We are now returning an out_conflict that contains two literals. It should only contain one, v2.

niklasso commented 10 years ago

Mate,

We will only get to the condition "reason(x) == CRef_Unef" for variables that are marked as seen. As you say, nothing is marked. In fact, it will never mark anything from level 0 and thus the only literal from level 0 that can be in the result is 'p' itself. Right?

/Niklas

On Mon, Jan 20, 2014 at 4:26 PM, Mate Soos notifications@github.com wrote:

I didn't actually produce this, I was just looking at this code and realized it. Here is the scenario:

  • assumps contains: "v1 -v2"
  • v1 is unset
  • v2 has been set to TRUE at decision level 0 through a conflict.
  • We are now after the conflict, decision level is 0.
  • v1 is picked as 1st decison literal due to while (decisionLevel() < assumptions.size()){...
  • v1 is propagated, nothing propagates.
  • as before, but }else if (value(p) == l_False){analyzeFinal(~p, conflict); now triggers on p = -v2.
  • v2 is added to out_conflict in analyzeFinal in line 469
  • seen[v2] is set.
  • Now line 466 goes through the trail in reverse order: for (int i = trail.size()-1; i >= trail_lim[0]; i--){.
  • Nothing in seen[] will be set, as nothing was propagated through v1
  • if (reason(x) == CRef_Undef){ will fire for v1
  • v1 is added to out_conflict (line 471)

We are now returning an out_conflict that contains two literals. It should only contain one, v2.

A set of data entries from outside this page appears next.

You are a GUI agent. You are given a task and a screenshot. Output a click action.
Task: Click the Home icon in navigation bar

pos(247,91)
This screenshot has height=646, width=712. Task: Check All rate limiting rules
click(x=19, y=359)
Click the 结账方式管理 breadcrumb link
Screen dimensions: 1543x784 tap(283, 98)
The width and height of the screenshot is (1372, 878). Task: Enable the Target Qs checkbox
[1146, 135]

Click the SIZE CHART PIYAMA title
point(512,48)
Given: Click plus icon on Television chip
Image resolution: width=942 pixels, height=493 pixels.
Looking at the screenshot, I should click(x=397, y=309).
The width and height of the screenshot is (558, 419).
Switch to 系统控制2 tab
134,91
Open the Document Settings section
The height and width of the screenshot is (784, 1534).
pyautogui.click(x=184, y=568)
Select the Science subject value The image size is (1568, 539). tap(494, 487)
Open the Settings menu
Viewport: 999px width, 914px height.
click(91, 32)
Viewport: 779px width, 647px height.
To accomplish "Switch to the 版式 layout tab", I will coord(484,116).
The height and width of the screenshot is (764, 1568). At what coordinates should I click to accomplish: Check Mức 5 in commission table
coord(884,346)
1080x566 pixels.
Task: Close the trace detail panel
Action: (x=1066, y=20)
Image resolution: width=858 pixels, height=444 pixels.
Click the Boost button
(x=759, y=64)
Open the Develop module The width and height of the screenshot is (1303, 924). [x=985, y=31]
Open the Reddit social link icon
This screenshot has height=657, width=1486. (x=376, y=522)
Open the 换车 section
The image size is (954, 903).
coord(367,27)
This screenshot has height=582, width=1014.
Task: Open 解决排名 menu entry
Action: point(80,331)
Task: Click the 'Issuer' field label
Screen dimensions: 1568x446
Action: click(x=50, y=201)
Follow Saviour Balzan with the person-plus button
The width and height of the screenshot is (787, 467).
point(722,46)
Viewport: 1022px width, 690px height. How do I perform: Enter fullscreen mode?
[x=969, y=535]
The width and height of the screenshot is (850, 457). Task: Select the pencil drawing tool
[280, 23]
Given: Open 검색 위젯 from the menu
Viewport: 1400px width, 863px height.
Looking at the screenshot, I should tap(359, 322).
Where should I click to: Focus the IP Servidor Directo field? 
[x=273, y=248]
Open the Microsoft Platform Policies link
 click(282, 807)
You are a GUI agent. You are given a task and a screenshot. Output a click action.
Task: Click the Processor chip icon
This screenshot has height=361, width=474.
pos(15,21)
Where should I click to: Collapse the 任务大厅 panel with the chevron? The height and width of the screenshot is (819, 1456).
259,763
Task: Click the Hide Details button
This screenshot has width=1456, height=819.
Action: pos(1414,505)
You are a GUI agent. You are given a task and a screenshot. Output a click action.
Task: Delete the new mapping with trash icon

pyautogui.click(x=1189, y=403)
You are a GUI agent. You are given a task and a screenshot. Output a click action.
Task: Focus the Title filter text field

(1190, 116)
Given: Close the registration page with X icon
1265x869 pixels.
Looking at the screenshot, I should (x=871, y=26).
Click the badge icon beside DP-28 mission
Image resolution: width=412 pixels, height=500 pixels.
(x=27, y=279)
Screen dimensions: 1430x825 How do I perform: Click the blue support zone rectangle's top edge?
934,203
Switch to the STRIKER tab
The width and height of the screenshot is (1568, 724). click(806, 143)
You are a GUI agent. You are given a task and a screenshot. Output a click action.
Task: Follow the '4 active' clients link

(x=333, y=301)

— Reply to this email directly or view it on GitHubhttps://github.com/niklasso/minisat/issues/11#issuecomment-32768310 .

msoos commented 10 years ago

Ahh, thanks for the explanation. I'm sorry to have bothered you. By the way, do you have a fuzzer/tester for this? I'm struggling to get some things right in my solver and testing is the hardest part. My tester harness is already +1000 LoC but it still doesn't test the returned conflict clause.

On a side-note, I was thinking about asking the community to come up with a newer DIMACS: winning the race doesn't guarantee that the system that won is usable in the real world. Library usage (i.e. calling solve() multiple times) assumptions and returned conflicts are not tested at all. What do you think?

msoos commented 10 years ago

The issue was a non-issue. Thanks for the explanation and the answers! Closing.